Objective: To determine the prognostic impact that tumor size has in patients with pathological renal cancer stage pT3a.
Methods: Retrospective, descriptive study evaluating 261 patients diagnosed with renal cancer pathological stage pT1-3aN0M0 between 1995 and 2013. Clinical and pathological characteristics were evaluated in each group. A ROC curve was used to determine the optimum cutting point of tumor size in relation to the death by cancer. Metastasis-free survival and cancer specific survival were evaluated by the Kaplan Meier method and the differences between the groups were evaluated by the Log Rank test. Multivariate Cox regression analysis was used to evaluate the relationship of tumor size and survival of these patients.
Results: 261 patients were studied, 166 of which (63.6%) were Stage pT1a-b, 49 (18.8%) pT2 and 46 (17.6%) pT3a.
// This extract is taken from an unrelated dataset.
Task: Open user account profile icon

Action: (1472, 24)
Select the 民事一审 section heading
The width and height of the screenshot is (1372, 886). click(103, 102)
Patients with pT3a tumors had higher proportion of symptomatic tumors (56.5% vs 33.6% p 0.003), tumor size (7.1 cm vs 5.5 cm; 0.0007), Fuhrman grade 3-4 (52.2% vs 19.1% p 0.0001), coagulative necrosis (62.8% vs 28.8% p 0.0001), distance metastasis (39.1% vs 14.9%; p 0.0001) and death by cancer (23.9% vs 8.9%; p 0.003) when compared with localized tumors (pT1-2). The ROC curve demonstrated that a cut-off point of 7cm is the ideal tumor size to determine renal cancer mortality. Metastasis-free survival at 5 year was 90% for tumors pT1a-b, 71% for pT2, 83% for pT3a <7cm and 48% for pT3a >7cm, with significant statistical differences (Log-rank test <0.001). In the multivariate analysis, only pT3a >7cm stage was an independent predictor of death by renal cancer.
Conclusions: Although perirenal fat invasion and renal vein invasion (pT3a stage) are accepted as prognostic factors, to differentiate this category by tumor size could improve its predictive quality. The tumor diameter (7cm) should be applied to pT3a tumors in order to improve the accuracy of TNM system.